As I said in my statement, the first thing that has to happen is the enhancement of the Scottish Ambulance Service, because it is the triage organisation that will get the major trauma patient to the right place. That must be up and running first on a 24/7 basis through the trauma desk. I set out in my statement the timeline for doing that over the next few months.
I have met those who are leading on the major trauma centre in Dundee; they are trailblazers. They want to get on with delivering the centre in Dundee. They are keen and are getting on with the job. Some things have already changed, and things are already in place that were not in place previously to enhance the experience of patients in Ninewells hospital who have suffered major trauma. I confirm that improvements have already been made.

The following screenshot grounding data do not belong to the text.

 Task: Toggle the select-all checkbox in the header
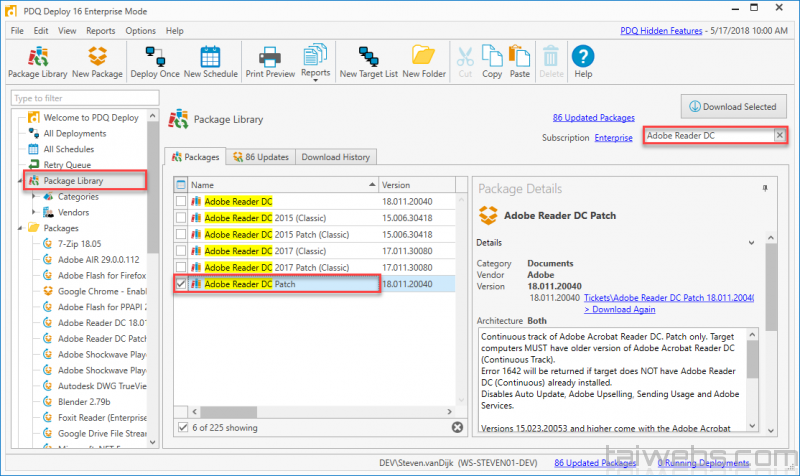click(x=181, y=185)
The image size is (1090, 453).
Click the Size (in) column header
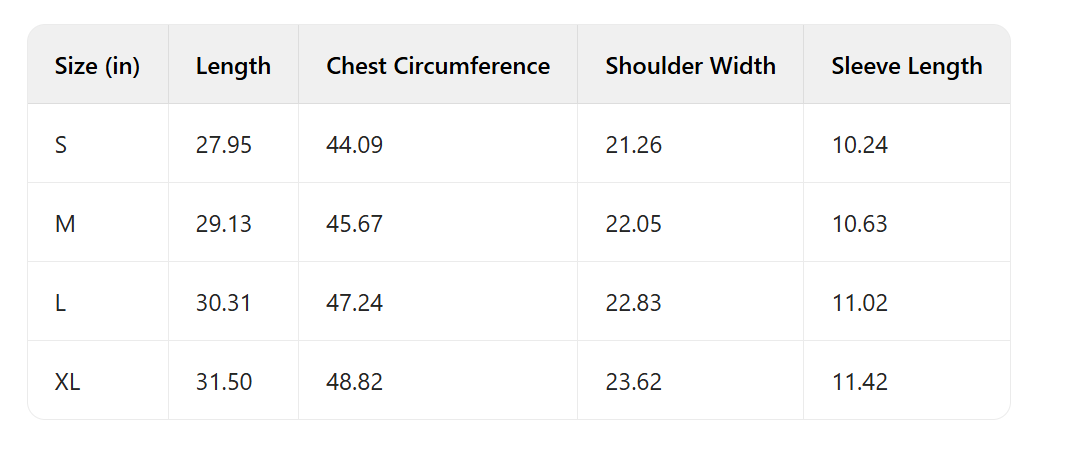(x=97, y=66)
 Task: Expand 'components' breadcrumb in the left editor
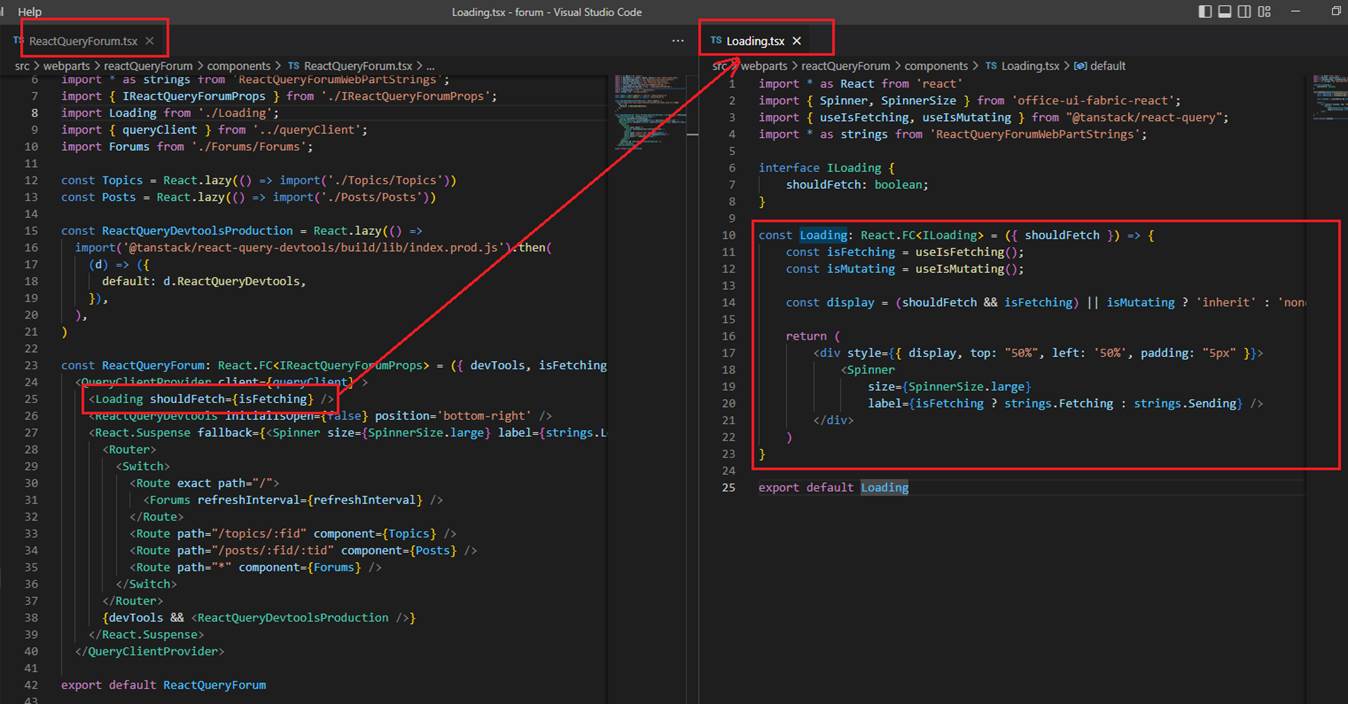coord(239,66)
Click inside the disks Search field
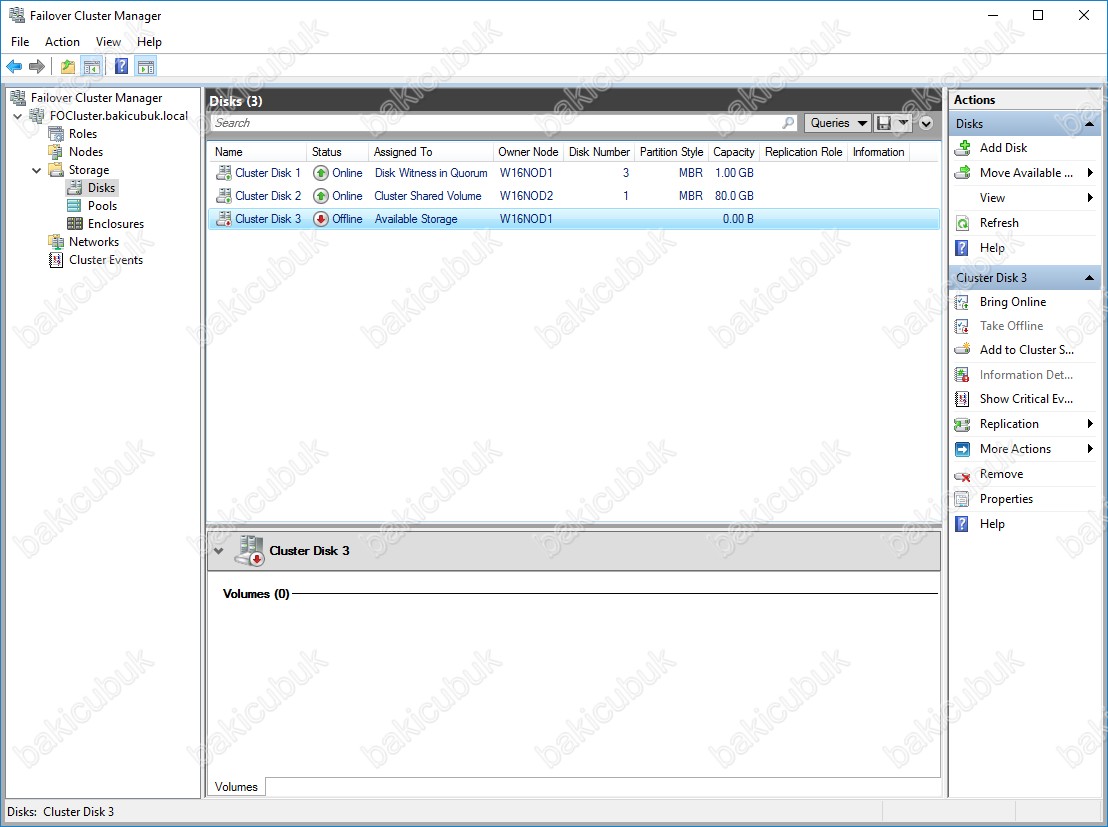The height and width of the screenshot is (827, 1108). pos(495,123)
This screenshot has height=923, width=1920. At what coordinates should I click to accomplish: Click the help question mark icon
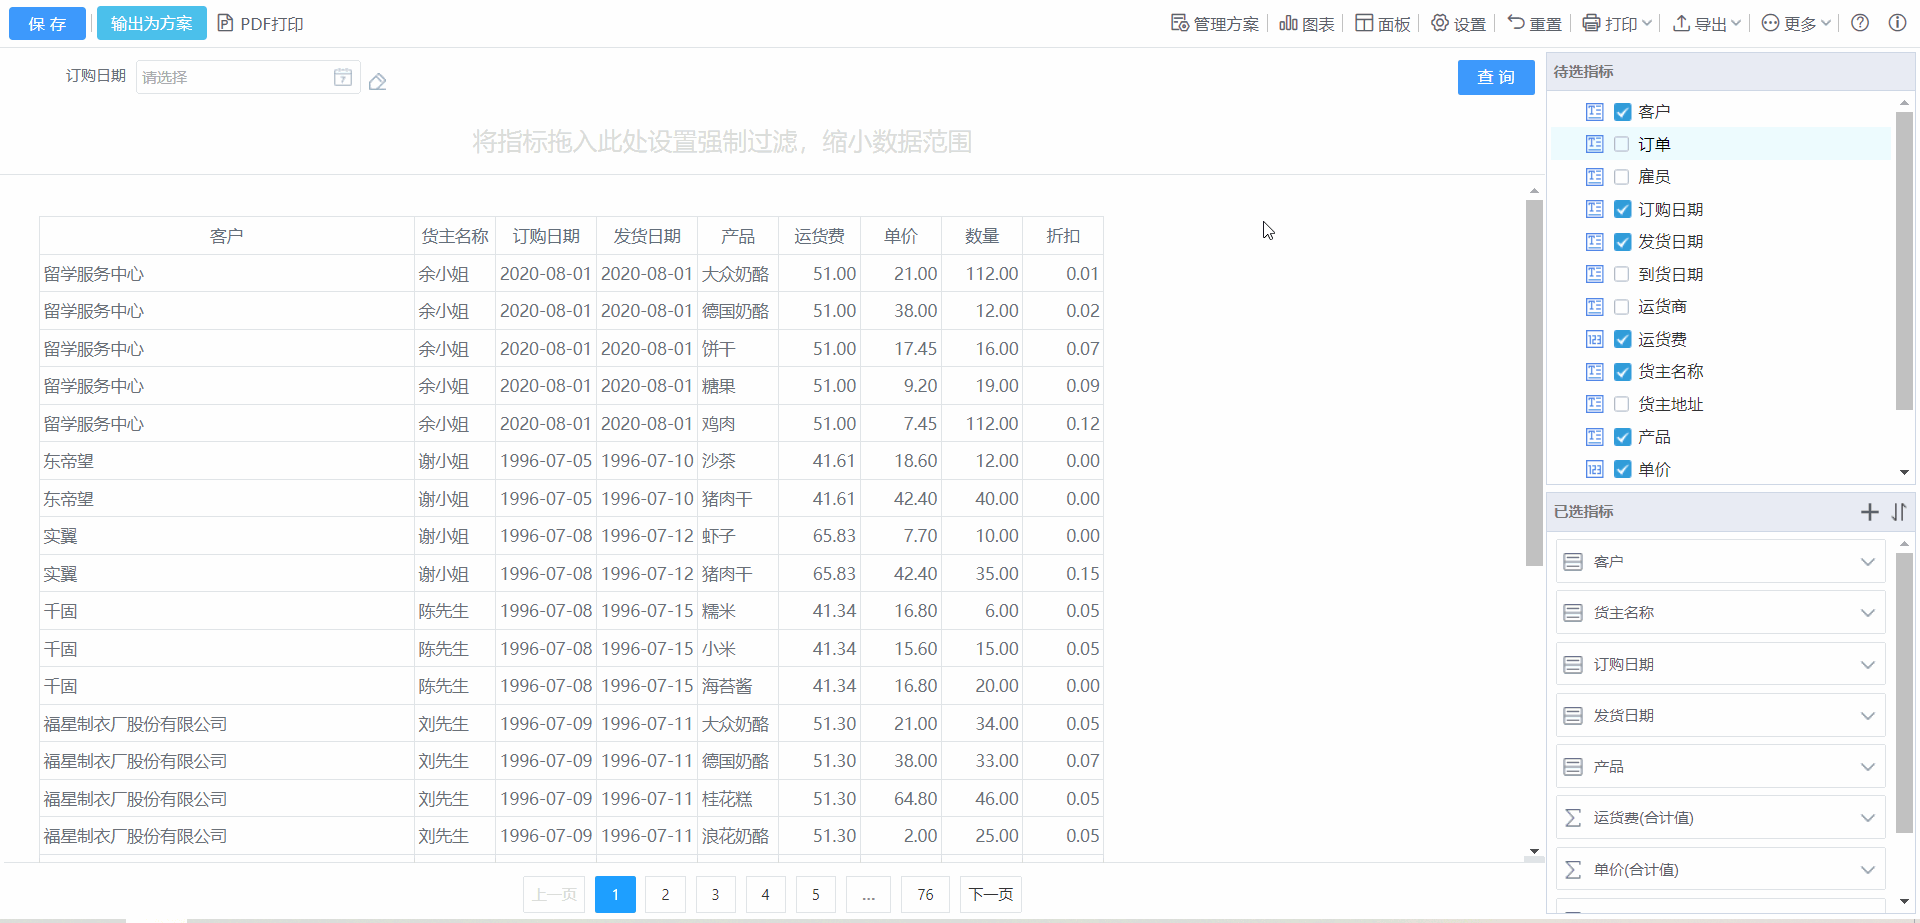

As for funding and the workforce, this is in the main about ensuring that people have the equipment and skills available to them. Most of the skill sets already exist, but they will have to be enhanced, and the new staffing that will be required to deliver the Dundee centre is being looked at. However, I am optimistic that that centre can be delivered within the CMO’s timescale.
I am afraid that we have come to the last question. Stuart McMillan should be very quick.
The cabinet secretary indicated that the lifetime implementation costs will be approximately £30 million. How will investment in the trauma network in future years be determined?
As I have said, the steering group will develop the detail of the costings. The figure of £30 million has been on the record for some time and I am happy to confirm it as a guideline budget. The phasing of the spend over the next three years will be important. As the network will be quite different from the model that was originally envisaged, the detail will have to be considered. That detailed work will be taken forward by the steering group. I am happy to keep Parliament updated on that.
That concludes questions on the cabinet secretary’s statement. I apologise to members whose questions were not taken, but we ran out of time and lots of members were left over.